Nuoto italiano Carlo D’Ambrosio

Carlos D’Ambrosio non è come gli altri atleti di successo. La sua storia è fatta di notti insonni e momenti in cui il nuoto sembrava impossibile. È un ragazzo con origini napoletane e cubane, cresciuto tra Valdagno e Verona, che ha collezionato medaglie e cadute con la stessa frequenza.

Negli ultimi anni, si è imposto come uno dei volti più promettenti dello stile libero italiano, diventando il più giovane a Parigi e vincendo l’argento mondiale a Singapore e il bronzo a Budapest. Tuttavia, dietro ai tempi e alle medaglie, c’è una voce che racconta un percorso tutt’altro che lineare. La pressione è una cosa che D’Ambrosio conosce bene e che dice di gestire con l’esperienza.

D’Ambrosio ha imparato presto che il talento non basta e che corpo e testa non sono sempre pronti all’alleanza quando gliela chiedi. Ha avuto un periodo in cui le gare lo consumavano e ha dovuto affrontare l’ansia e la paura di non essere all’altezza. È arrivato anche a pensare di lasciare il nuoto, ma poi ha deciso di fare “un’ultima gara” senza aspettative né ambizioni di riscatto immediato. E ha vinto una tappa di Coppa del Mondo, che è stata la svolta per lui.
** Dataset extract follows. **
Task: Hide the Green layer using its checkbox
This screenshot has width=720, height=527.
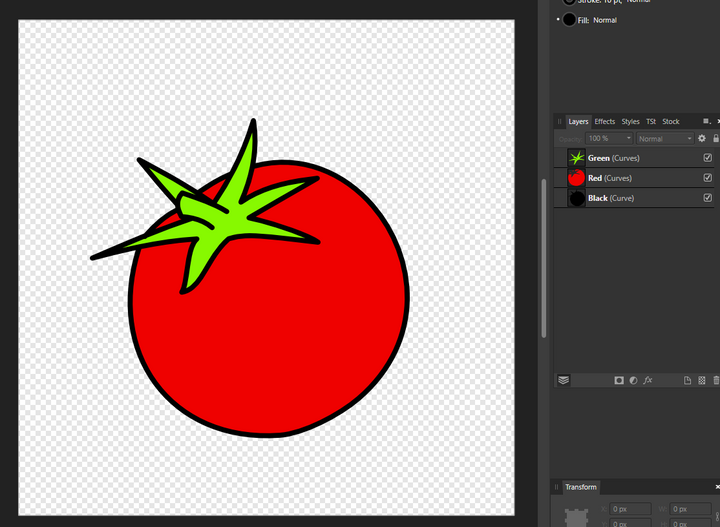Action: [x=708, y=158]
D’Ambrosio parla spesso del cadere e dice di essere una persona che cade molto, ma che ormai non ha più paura. Non lo dice per posa, ma come una regola imparata a forza di sbatterci contro. La caduta come metodo. Oggi è un atleta di livello internazionale, ma conserva una cosa che gli adulti dello sport spesso lasciano a margine: fa un lavoro che è anche un gioco e non deve perderlo di vista.